From August to October 2012, Argentina competed in the inaugural Rugby Championship (the new incarnation of the Tri Nations Series) with Australia, New Zealand and South Africa, finishing bottom of the table with a draw (at home against the Springboks) and five losses. On 8 October 2012 France and Argentina remained respectively at the 5th and 8th places of the IRB World ranking.

As part of the 2012 end of year tests the Pumas toured Wales, France and Ireland, playing one Test against each union. They beat the Welsh but lost to the two other unions while France recorded three straight wins (against Australia, Argentina and Samoa). At the end of their Tests France had climbed to the IRB rankings 4th place, their best ranking since February 2012, while Argentina had dropped to the 9th place, their worst ranking since September 2011. However following the fourth week of Tests (of which Argentina and France were not part) Argentina climbed back to the 8th place thanks to Wales' defeat by Australia over the weekend.

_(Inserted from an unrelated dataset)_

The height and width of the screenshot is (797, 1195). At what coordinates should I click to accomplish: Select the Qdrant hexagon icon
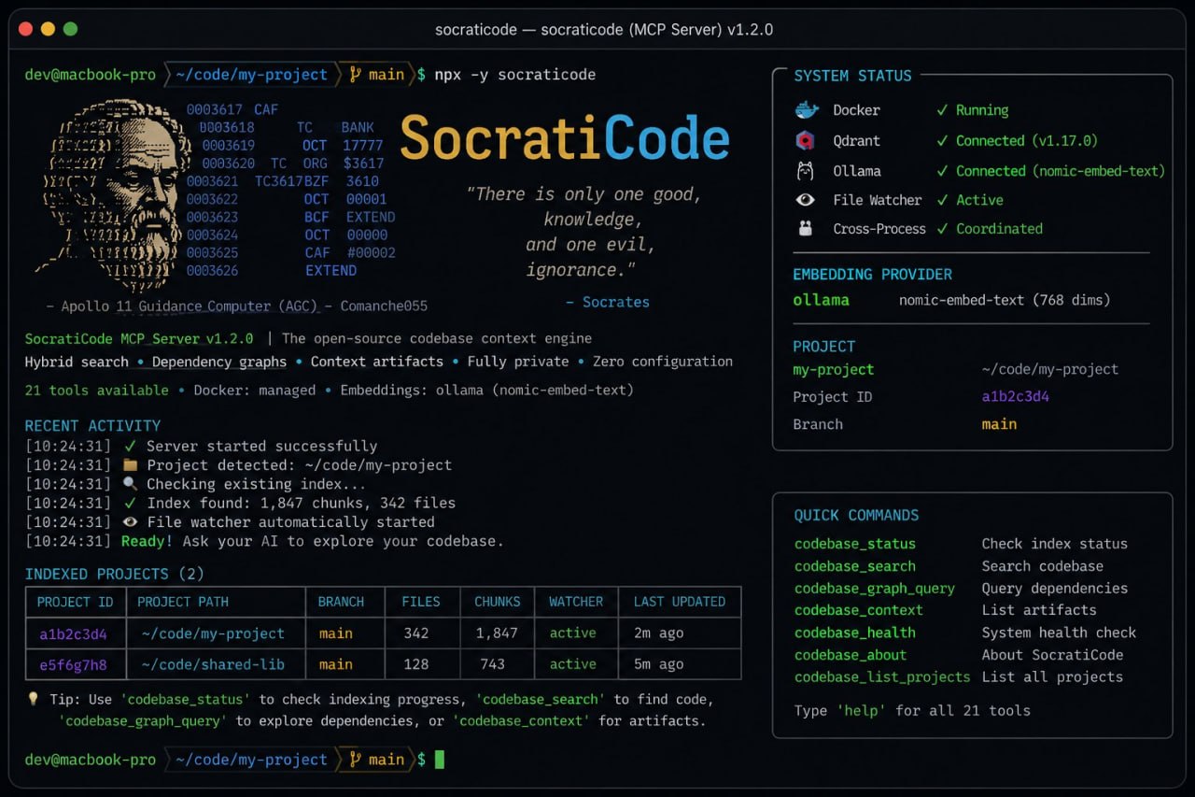(x=805, y=140)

As a result on December 3 for the 2015 Rugby World Cup Pool Draw France was drawn in Pot 1 while Argentina was drawn in Pot 2 and they ended up in Pool D and C respectively, meaning they will not meet before the Quarter Finals.

From February to March 2013, France competed in the Six Nations Championship (the 14th series following this format) with England, Ireland, Scotland, Italy and Wales, finishing bottom of the table with one win (at home against Scotland), a draw (in Ireland) and three losses (at home to Wales, in England and Italy). On 18 March 2013 France has dropped to the 6th place in the IRB rankings while Argentina remained on the 8th place.

As part of the 2013 mid-year tests, France will tour New Zealand in a Three-Test Series while Argentina will host England in a Two-Test Series and Georgia for a one-off Test.